Once you have a handful of candidates, get your butt off the internet and meet them.  Preferably in a third-party setting.  Then coordinate interview with those that make the cut in-person.  This is where HR really earns its salary.  While you (or your technical evaluators) are swimming in alphabet soup, they're looking for the social cues:
  • What's their body language?  Closed?  Aggressive?
  • How do they react when they're challenged/corrected?
  • Do they treat people of different genders/ethnicities differently?
  • How much of their attention goes to people who were not "authority figures"?
  • When talking about previous teamwork, what's the "We"-to-"I" ratio?
  • Do they put their feet up on my desk during our 1:1?  (No joke, this legit. happened to a recruiter I worked with.  Needless to write, the candidate was not invited back.)
Of course, I have to wonder why there was even a (public) job posting to fill in the first place.  Employee referral rewards, internship pipelines, on-the-job-training, coding "boot camps," and tuition reimbursement are real, actual things, friends and brethren.  Those are all investments -- most of them not inexpensive.  But, then, so is on-boarding someone whose salary averages $50K+ in Canada...and unintentionally sabotaging an entire team with an incompetent git who looked good on paper.

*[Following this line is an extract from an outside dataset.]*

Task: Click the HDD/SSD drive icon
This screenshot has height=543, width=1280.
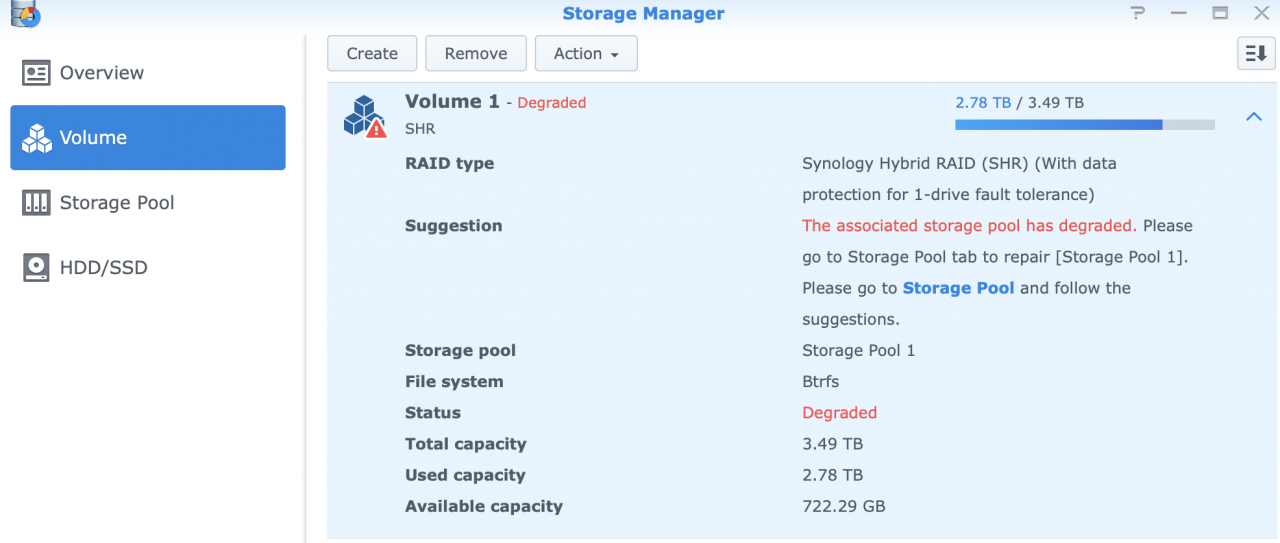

Sure, the internet is a great (and relatively cheap) way to boost the signal.  But it also affects the signal-to-noise ratio like, whoa.  So the first-line filter (a.k.a. HR) needs some criteria to weed out the self-proclaimed ninjas, rock stars, and unicorns of our Dunning-Krueger age.  Employment histories will list date-ranges and, hopefully, mention the technology stack used by the previous employer.  But there's rarely room to mention how long or how extensively any given technology was used in the field.

The bottom line is that, without training to evaluate code, HR doesn't have the resources to make this call on their own.  At best, HR can do the legwork of plugging code samples into search engines to scan for plagiarism (assuming you care about that).  Lacking proper domain knowledge, they have every incentive to fall back on traditional metrics.  Which includes "outsourcing" the "follow up" / "circular file" judgement-call to the four-star rating-system of (you guessed it!) the good ol' college GPA.

At which point, you (as the hypothetical employer) have effectively lost your right to complain about universities not preparing CS students for real-world coding work.  And fer cryin' in your Double-Double, please don't expect colleges to reward plagiarism.  This world is already too much a kleptocracy, thanks.